● **Prompt**: Make a tally of the lines in the records that include the string "Free", and give only that number.

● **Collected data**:
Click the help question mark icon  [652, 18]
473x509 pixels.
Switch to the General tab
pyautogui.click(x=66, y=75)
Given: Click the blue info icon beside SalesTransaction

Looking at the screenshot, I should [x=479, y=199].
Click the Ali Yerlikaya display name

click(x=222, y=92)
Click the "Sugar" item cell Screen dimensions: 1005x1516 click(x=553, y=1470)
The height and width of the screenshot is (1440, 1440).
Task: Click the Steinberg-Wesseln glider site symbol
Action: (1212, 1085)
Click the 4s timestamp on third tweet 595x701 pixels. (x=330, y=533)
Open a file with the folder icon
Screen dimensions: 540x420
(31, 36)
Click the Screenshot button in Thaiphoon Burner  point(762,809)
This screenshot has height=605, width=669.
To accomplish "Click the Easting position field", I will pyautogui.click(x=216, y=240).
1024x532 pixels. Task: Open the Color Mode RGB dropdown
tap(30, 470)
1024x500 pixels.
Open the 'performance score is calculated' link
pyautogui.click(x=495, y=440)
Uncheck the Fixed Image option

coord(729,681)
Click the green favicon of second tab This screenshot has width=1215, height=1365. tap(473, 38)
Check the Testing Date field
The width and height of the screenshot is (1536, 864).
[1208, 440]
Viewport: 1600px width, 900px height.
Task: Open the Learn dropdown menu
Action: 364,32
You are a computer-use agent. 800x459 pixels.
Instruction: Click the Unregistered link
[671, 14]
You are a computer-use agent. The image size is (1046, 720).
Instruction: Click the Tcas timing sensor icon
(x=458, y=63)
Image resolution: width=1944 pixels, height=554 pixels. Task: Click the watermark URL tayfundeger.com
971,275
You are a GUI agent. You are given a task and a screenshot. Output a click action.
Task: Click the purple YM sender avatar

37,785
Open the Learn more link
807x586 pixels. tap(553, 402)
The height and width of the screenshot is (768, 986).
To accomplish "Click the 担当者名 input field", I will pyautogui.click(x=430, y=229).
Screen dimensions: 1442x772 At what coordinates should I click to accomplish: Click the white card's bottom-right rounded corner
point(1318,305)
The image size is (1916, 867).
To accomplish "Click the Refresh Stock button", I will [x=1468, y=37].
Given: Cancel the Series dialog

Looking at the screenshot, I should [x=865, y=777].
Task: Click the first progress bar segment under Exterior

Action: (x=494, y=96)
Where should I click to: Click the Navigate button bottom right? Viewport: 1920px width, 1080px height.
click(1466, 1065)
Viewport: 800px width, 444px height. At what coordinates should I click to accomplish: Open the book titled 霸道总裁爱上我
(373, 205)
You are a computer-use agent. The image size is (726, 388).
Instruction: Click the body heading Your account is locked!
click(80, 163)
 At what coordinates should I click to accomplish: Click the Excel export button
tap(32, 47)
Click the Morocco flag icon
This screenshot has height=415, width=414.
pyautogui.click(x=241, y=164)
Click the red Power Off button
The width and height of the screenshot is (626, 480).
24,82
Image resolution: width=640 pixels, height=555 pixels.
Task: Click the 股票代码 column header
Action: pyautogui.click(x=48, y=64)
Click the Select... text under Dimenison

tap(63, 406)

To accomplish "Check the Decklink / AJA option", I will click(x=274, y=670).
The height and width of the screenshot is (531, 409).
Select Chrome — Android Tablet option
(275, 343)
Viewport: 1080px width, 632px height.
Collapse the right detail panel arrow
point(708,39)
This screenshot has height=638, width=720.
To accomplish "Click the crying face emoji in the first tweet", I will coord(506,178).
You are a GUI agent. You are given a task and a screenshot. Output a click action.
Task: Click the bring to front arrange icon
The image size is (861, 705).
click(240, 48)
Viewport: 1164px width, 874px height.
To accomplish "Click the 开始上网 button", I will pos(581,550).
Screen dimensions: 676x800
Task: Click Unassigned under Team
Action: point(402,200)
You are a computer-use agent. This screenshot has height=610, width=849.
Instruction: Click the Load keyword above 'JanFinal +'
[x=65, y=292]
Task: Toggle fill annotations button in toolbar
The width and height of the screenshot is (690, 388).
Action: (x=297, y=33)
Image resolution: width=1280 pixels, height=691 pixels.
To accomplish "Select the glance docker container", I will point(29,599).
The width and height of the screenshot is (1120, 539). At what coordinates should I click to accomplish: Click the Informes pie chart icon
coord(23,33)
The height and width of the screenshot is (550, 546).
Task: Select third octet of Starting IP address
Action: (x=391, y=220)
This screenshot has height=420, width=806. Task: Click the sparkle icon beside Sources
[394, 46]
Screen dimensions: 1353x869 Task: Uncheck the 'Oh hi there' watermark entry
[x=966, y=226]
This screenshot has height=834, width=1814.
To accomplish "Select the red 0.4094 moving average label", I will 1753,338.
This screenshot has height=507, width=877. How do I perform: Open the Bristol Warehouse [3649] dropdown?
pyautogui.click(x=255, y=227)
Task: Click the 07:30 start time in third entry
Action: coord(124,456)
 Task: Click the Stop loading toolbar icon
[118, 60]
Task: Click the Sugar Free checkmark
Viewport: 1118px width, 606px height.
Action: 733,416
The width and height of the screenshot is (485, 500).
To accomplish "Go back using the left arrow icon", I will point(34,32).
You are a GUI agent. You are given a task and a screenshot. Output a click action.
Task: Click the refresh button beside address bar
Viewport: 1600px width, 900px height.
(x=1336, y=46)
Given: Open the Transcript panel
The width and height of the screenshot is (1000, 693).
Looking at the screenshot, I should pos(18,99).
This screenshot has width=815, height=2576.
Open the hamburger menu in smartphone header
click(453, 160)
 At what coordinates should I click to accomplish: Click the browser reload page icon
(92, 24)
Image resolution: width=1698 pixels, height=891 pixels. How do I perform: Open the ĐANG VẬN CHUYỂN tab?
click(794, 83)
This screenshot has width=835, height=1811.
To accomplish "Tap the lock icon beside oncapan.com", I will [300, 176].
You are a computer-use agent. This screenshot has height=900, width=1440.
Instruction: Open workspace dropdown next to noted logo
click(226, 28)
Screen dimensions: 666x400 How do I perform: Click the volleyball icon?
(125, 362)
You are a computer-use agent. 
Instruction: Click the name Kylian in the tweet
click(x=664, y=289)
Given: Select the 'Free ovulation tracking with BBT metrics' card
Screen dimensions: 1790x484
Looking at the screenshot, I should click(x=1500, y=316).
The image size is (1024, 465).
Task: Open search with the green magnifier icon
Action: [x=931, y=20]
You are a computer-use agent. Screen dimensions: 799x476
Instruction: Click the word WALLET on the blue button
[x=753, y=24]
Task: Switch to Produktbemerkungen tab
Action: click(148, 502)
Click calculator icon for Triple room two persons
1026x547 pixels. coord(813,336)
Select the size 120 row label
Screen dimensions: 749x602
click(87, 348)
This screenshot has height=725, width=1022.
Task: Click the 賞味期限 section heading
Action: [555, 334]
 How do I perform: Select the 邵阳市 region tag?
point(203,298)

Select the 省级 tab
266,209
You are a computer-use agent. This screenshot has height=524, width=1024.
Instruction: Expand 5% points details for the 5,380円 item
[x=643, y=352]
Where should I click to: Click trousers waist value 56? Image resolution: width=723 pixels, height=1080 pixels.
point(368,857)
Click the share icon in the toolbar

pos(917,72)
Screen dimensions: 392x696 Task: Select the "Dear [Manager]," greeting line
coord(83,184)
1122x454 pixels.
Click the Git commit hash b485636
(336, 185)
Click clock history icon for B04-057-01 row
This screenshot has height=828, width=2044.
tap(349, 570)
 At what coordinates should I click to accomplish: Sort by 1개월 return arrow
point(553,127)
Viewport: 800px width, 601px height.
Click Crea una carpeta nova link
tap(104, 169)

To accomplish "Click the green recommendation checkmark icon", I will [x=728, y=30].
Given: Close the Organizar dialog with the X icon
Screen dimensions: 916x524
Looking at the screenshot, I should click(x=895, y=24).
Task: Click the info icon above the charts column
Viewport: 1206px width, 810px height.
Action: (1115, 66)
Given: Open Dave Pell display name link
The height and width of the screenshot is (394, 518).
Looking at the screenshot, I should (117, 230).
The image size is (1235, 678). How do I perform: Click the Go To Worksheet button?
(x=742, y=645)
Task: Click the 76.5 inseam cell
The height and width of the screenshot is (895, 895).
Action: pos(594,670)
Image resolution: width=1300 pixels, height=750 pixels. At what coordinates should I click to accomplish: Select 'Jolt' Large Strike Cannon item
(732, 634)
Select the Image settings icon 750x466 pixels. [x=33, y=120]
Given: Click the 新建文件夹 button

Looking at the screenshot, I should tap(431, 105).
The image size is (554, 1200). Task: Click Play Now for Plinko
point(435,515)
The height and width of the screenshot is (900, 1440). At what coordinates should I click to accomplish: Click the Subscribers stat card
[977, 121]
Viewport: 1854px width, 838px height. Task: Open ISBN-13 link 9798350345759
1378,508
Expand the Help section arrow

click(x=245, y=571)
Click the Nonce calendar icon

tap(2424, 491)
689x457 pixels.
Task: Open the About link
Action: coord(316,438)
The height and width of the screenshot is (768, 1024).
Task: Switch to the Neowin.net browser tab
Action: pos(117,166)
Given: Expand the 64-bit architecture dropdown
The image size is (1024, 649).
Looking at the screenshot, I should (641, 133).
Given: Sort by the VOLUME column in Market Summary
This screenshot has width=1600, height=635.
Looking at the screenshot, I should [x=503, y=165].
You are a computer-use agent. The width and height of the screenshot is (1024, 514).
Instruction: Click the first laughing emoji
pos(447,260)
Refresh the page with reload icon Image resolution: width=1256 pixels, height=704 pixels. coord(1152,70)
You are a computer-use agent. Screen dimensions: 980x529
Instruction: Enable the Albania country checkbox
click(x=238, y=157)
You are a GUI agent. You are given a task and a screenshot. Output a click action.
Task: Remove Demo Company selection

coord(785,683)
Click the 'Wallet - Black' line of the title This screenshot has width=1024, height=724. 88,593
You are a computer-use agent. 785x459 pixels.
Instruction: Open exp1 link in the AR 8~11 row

● **Answer area**: 2